As discussed in the introduction, the TCSPC readout sets a limit on the allowable collection rate of 5% of the repetition rate: for a 40 MHz repetition rate, the collection rate must be kept below 2 MHz. In addition to this, the TAC has its own bandwidth limitation of 4 MHz. Therefore, in a typical one SPAD to one TAC arrangement, the collection rate is still TCSPC-limited.

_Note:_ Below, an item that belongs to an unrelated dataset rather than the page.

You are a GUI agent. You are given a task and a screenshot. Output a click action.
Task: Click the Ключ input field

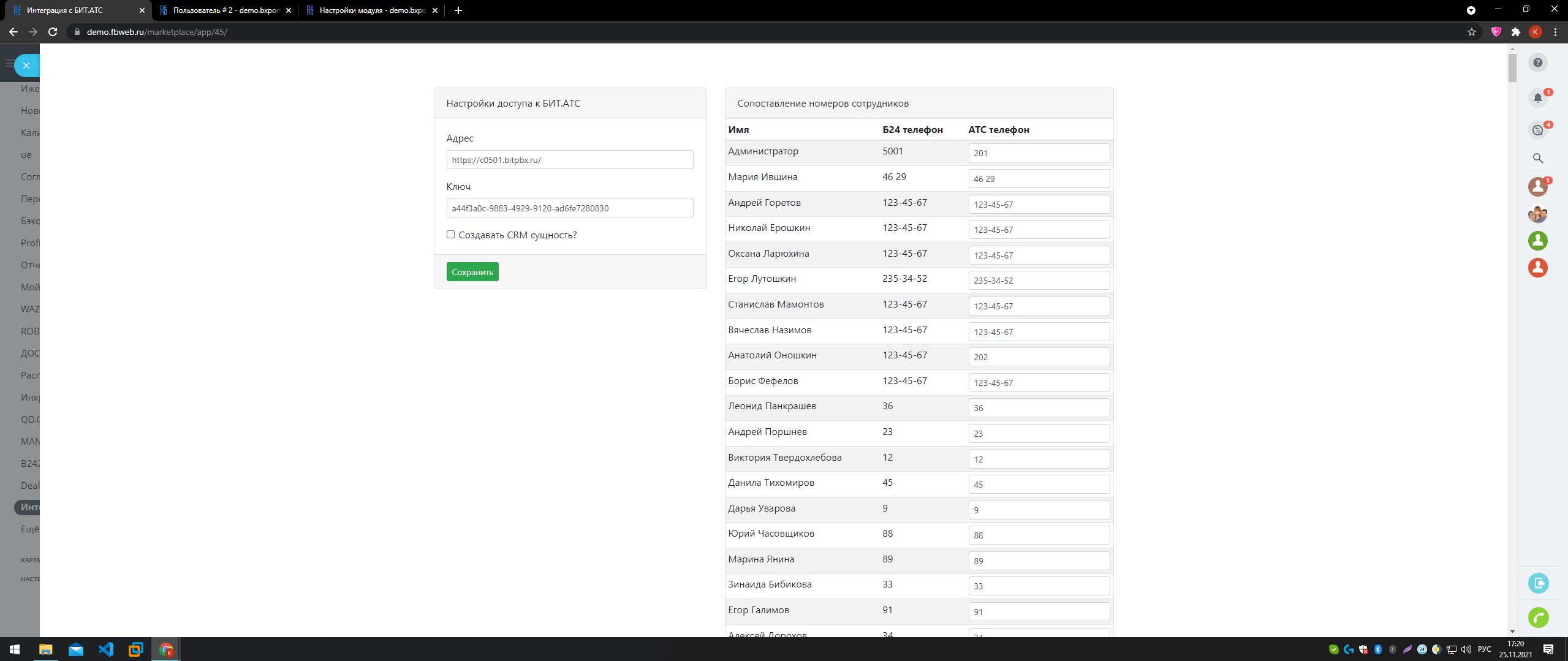(569, 208)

Finally, when greatly multiplexing the acquisition process, the sheer size of the data readout becomes a concern. The imaging rate is ultimately limited by how quickly the data can be read out at each scan position. This depends on the data transfer protocol as well as the data size of each histogram.
2.3. Experimental Methods
Fluorescence lifetime experiments were performed using the experimental setup is shown in
Figure 1. The SPAD array was tested by measuring the fluorescence lifetime of Coumarin 6 using a 470 nm diode laser head (PicoQuant LDH-P-C-470, Berlin, Germany). The laser was directed towards a cuvette of Coumarin 6, and the fluorescence was collected along a perpendicular path by a pair of lenses. After passing through an emission filter (Semrock FF542/27, Rochester, NY, USA), the fluorescent light was then focused onto the SPAD array, and the positioning was adjusted in order to attain a roughly uniform collection rate of 1 Mcps across the 32 detectors. The acquisition was done at a 40 MHz repetition rate, and an acquisition time designed to achieve differing total numbers of counts. Four conditions were tested: 1000 counts, 5000 counts, 10,000 counts, and a large number of counts (20,000,000), to see the impact on lifetime estimation.